*** Opening of Records for this exercise ***

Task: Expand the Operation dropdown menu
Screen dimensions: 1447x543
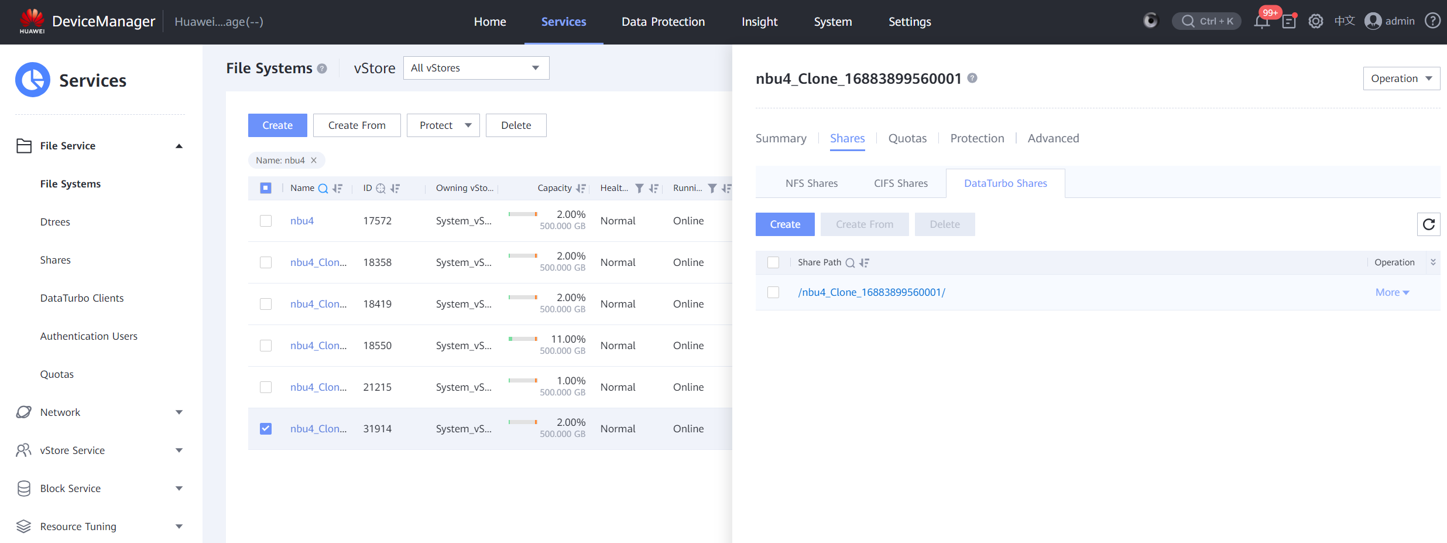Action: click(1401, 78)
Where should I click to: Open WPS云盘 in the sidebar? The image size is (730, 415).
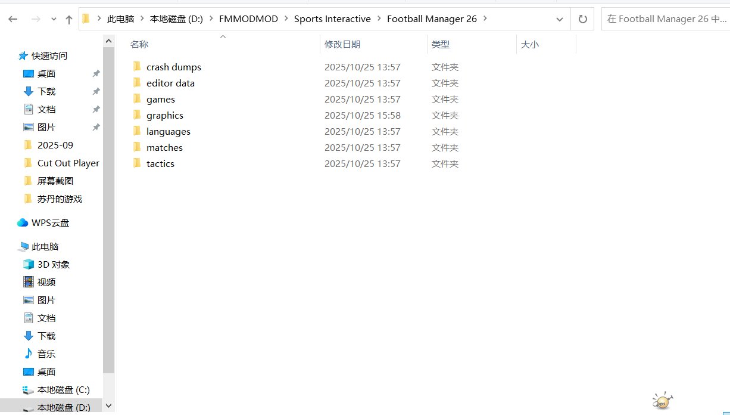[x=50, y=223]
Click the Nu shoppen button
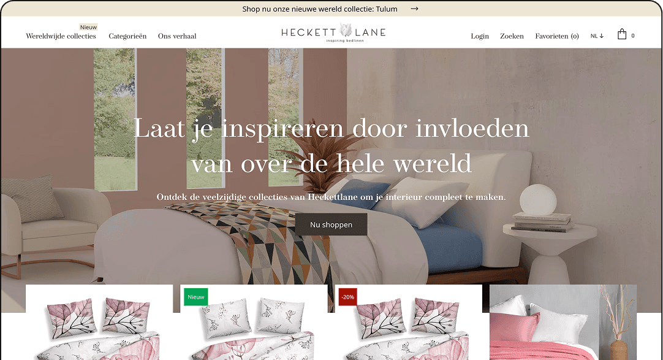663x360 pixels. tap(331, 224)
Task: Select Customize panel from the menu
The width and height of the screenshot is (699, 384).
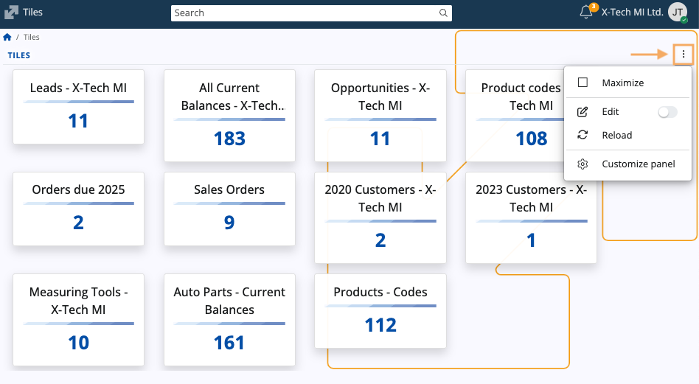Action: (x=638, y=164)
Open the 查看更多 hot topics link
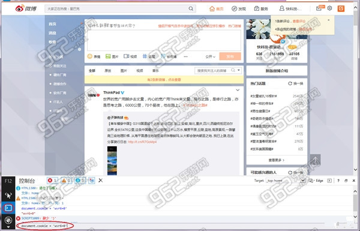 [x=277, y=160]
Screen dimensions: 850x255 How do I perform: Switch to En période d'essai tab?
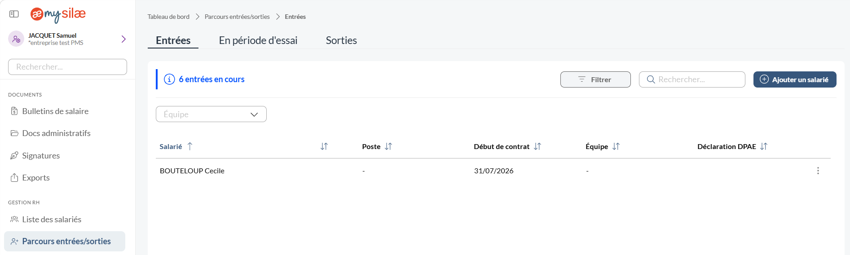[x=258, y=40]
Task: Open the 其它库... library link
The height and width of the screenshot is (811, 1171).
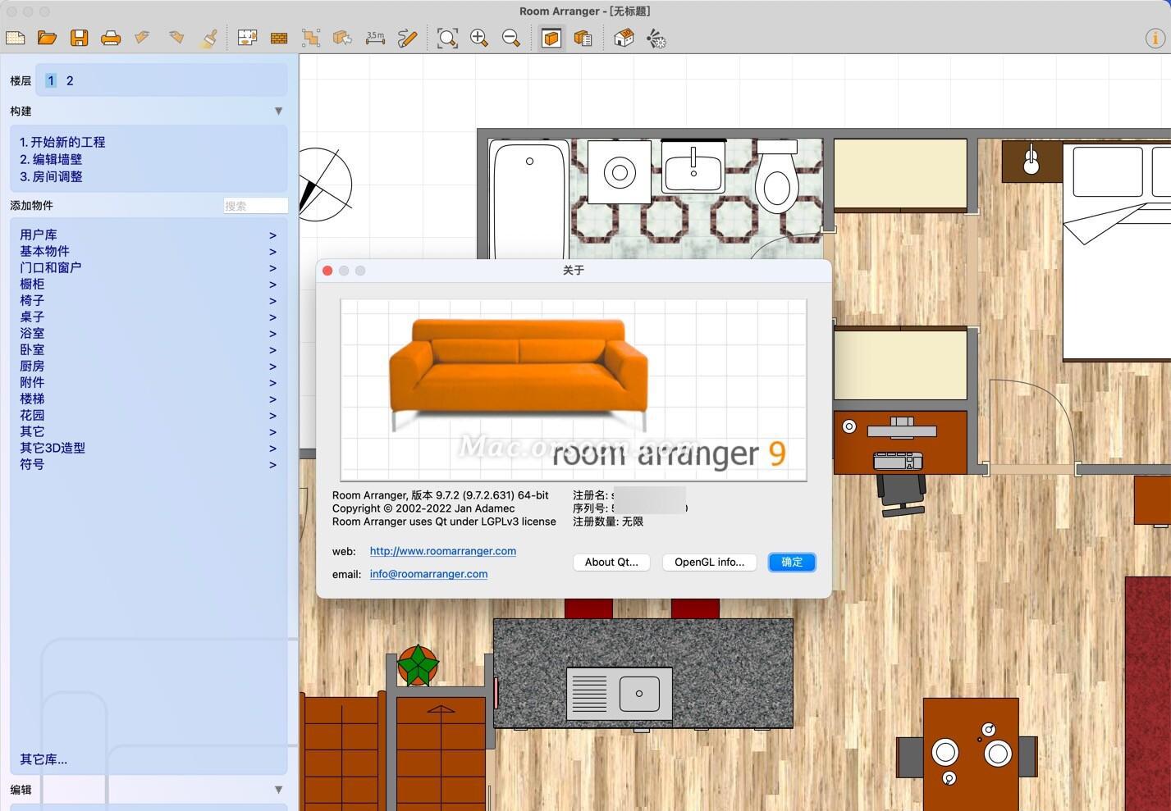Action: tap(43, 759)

*** Close of Records for this exercise ***
*** Opening of Records for this exercise ***

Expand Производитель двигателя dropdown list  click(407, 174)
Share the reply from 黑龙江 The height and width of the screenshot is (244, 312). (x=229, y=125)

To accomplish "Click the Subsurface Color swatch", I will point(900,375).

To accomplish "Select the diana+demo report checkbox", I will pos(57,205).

*** Close of Records for this exercise ***

Your assignment >>
Copy every line in the records above that contains the word "menu".

Result below >>
Task: Expand the Operation dropdown menu
Task: Select Customize panel from the menu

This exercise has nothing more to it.